> [GIVEN ENTRIES]

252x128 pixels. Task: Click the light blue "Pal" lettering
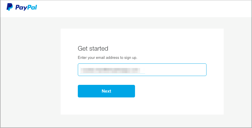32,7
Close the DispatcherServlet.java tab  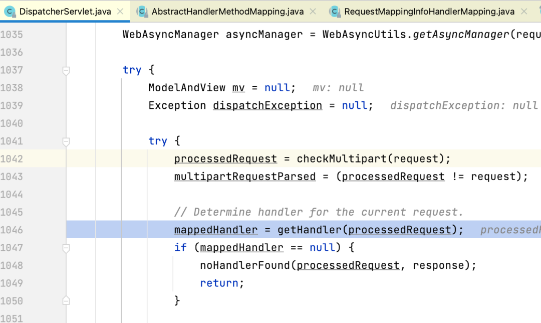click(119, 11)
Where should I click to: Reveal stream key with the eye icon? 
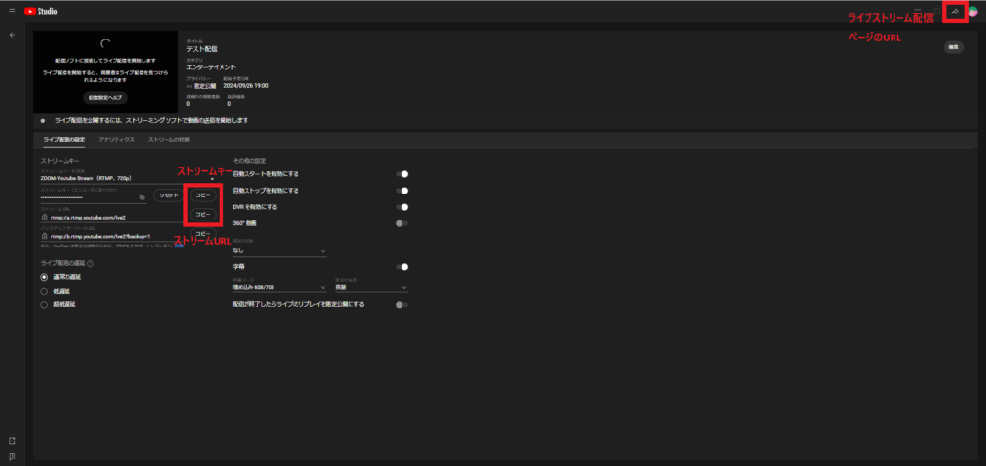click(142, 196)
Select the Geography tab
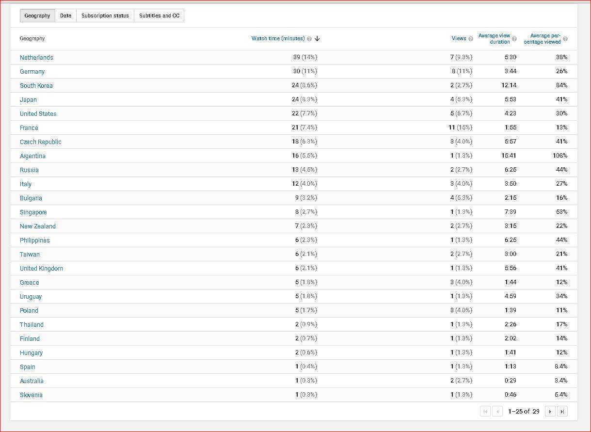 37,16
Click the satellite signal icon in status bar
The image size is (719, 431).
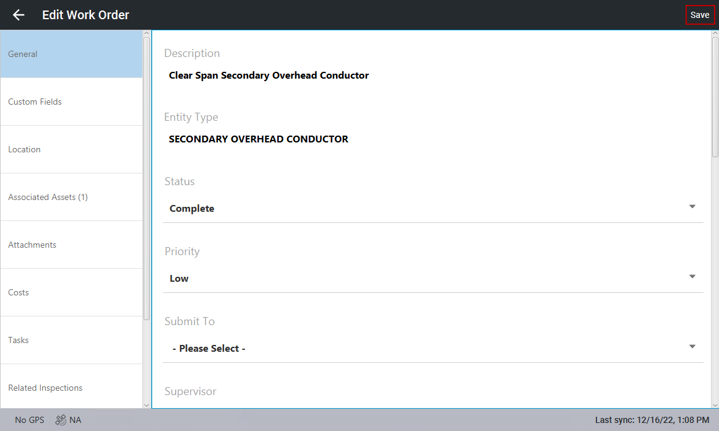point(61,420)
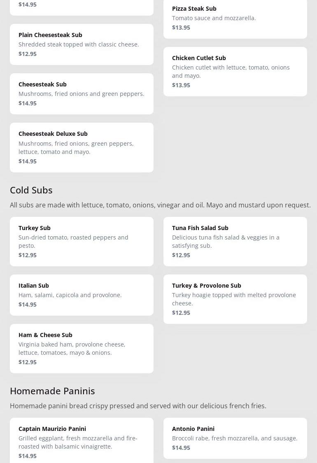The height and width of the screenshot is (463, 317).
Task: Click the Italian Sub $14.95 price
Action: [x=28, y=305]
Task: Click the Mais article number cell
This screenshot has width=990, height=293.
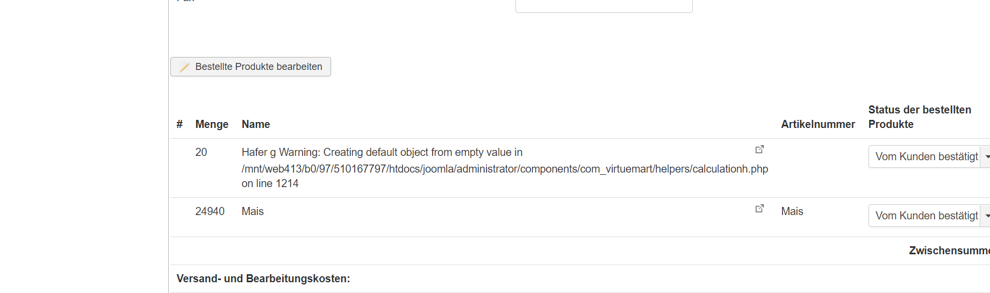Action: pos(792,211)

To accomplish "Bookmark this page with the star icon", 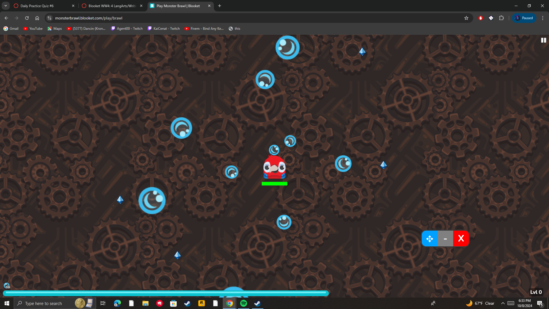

> [AIM OF THE TASK] Can you reproduce the listing from the line with "Task: Click the Mais article number cell" through the end of the listing, substituting "item number" for "article number" and keeping everything else the same? Leave the pictures out.

> [RESPONSE TO THE TASK]
Task: Click the Mais item number cell
This screenshot has width=990, height=293.
Action: pos(792,211)

To accomplish "Bookmark this page with the star icon", 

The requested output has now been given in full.